On review, we conclude that the agency did not err in concluding that Reda failed to show a ‘clear probability’ that she will be persecuted on her return to Lebanon. See Kaita, v. Attorney Gen. of the United States, 522 F.3d 288, 296 (3d Cir. 2008). Reda claimed that she would be persecuted for two reasons. The first was that in 1983, she witnessed the murders of her uncles and cousins. R. 156. She was hiding in a washing machine when her relatives were killed, but she heard the attackers say that they were there to kill everyone in the house and she saw them. R. 154-56. The attackers, some of whom she could identify by name and as members of Hezbollah, heard her scream, so they knew she was a witness. R. 157 & 160. However, Reda stated that neither she nor anyone in her village knew the reason why the murders occurred. R. 164. Given this statement and the fact that Reda did not explain how any threat that she might face for witnessing the murders would be on account of a protected ground (and averred that neither she nor any family member ever belonged to a political organization, R. 234), it cannot be said that the evidence compels a conclusion contrary to the BIA’s. See Molina-Morales v. INS, 237 F.3d 1048, 1052 (9th Cir.2001) (“[P]urely personal retribution is, of course, not persecution on account of [a protected ground].”)

Reda’s second claim of persecution was that she may fall -victim to an honor killing by a relative because she married an older man (a cousin) without her family’s permission more than 20 years ago. However, the only relatives she identified as remaining in Lebanon are her two brothers, R. 165, with whom she speaks, R. 173, and who warned her not to return because they feared that she would face a threat from the persons or group who murdered her family members, R. 189. Her brothers also wrote a letter in support of her application in which they discussed Reda’s efforts to emigrate to a location where she could find “self-dignity, freedom, and civil rights.” R. 243. As the BIA noted, it is highly implausible that those same brothers who urged her to avoid a threat to her safety would be motivated to kill her on her return. Furthermore, with this claim, too, Reda failed to show that any persecution she might face would be due to her race, religion, nationality, membership in a particular social group, or political opinion.
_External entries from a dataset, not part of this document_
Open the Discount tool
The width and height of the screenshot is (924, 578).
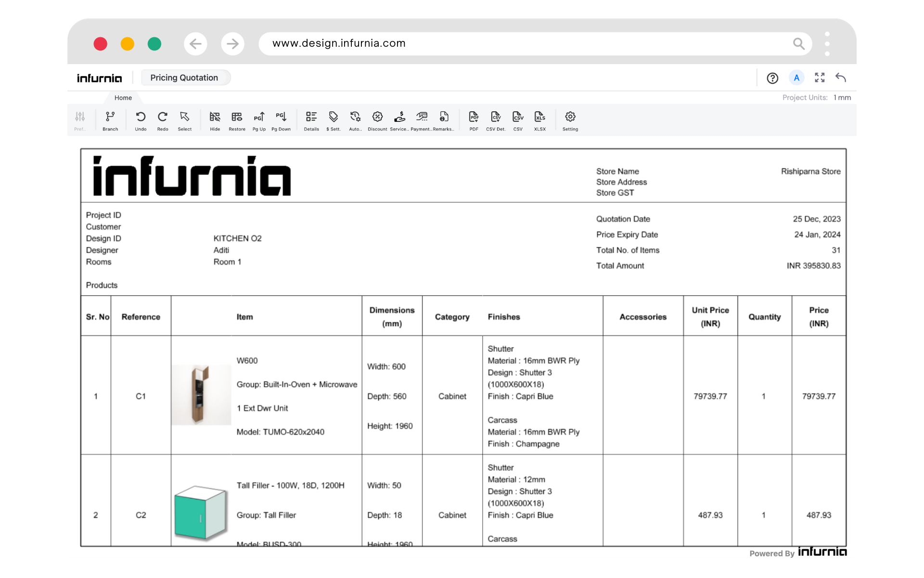[377, 120]
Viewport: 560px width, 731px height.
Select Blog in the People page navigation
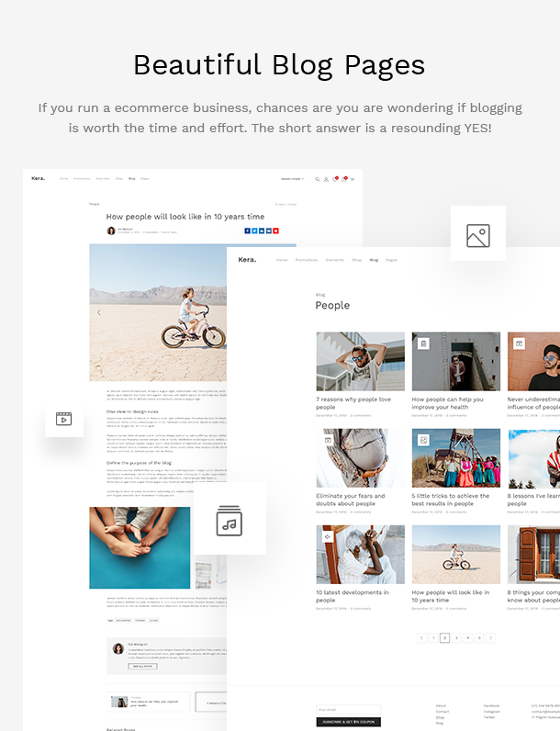(x=374, y=260)
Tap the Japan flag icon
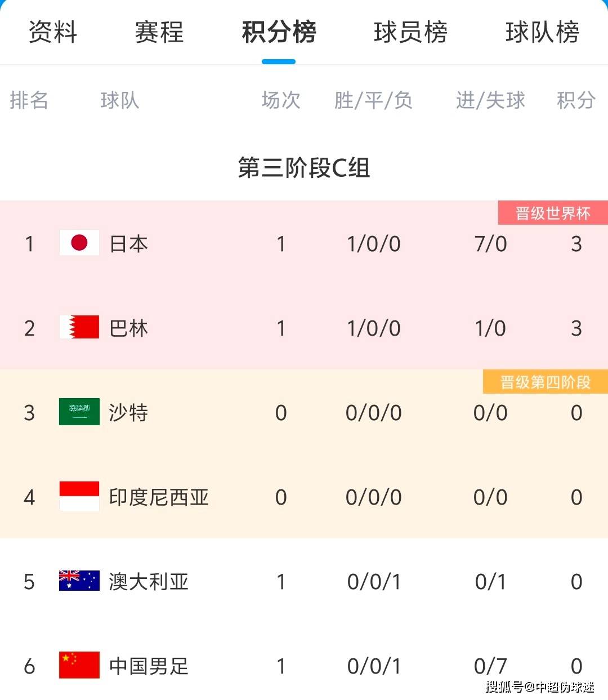Image resolution: width=608 pixels, height=700 pixels. 79,243
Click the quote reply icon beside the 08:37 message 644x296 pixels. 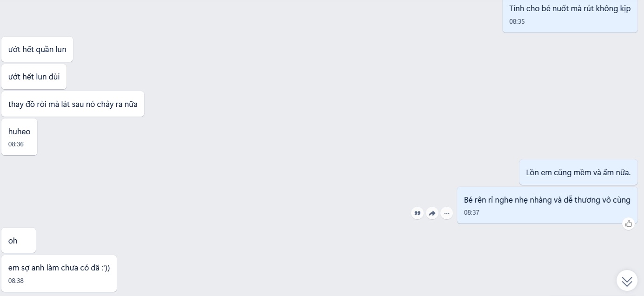[417, 213]
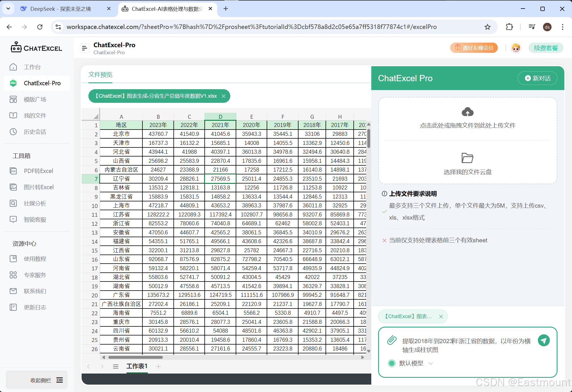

Accordingly, we perceive no error in the IJ’s conclusion that Reda had not met her burden of proof as to withholding despite Reda’s credible testimony. We also reject Reda’s remaining claims. Nothing in the record suggests that Reda’s illiteracy or the IJ’s scheduling of another case (or any other action by the IJ) prevented Reda from fully presenting her case. See Fadiga v. Attorney Gen. of the United States, 488 F.3d 142, 155 (3d Cir. 2007). Furthermore, despite Reda’s claim to the contrary, the IJ did consider evidence of country conditions and news ac*419counts and take administrative notice of events in Lebanon, including Hezbollah activities. R. 85, 126-27, 182-88. However, this evidence of “ ‘[m]ere generalized lawlessness and violence between diverse populations’ ” was insufficient to show that Reda would be targeted for persecution based on a protected ground. Abdille v. Ashcroft, 242 F.3d 477, 494-95 (3d Cir. 2001) (citation omitted).

For the reasons given, we grant the Government’s motion and will dismiss Reda’s petition to the limited extent that we lack jurisdiction over the factual determination that her asylum application was untimely. We will otherwise deny the petition for review.

. Initially, the Clerk's Office also listed Reda’s case for possible dismissal for jurisdictional defect because Reda filed an amended petition for review more than 30 days after the BIA’s decision. However, we conclude that the amendment to explicitly cite the asylum decision after the time for filing ended does not bar us from considering the petition. Reda timely filed her initial petition that identified the BIA decision and cited the withholding and CAT claims.

. As the Government notes, Reda does not pursue her CAT claim in her petition, so we *418consider any issues relating to that claim waived. See Lie v. Ashcroft, 396 F.3d 530, 532 n. 1 (3d Cir.2005).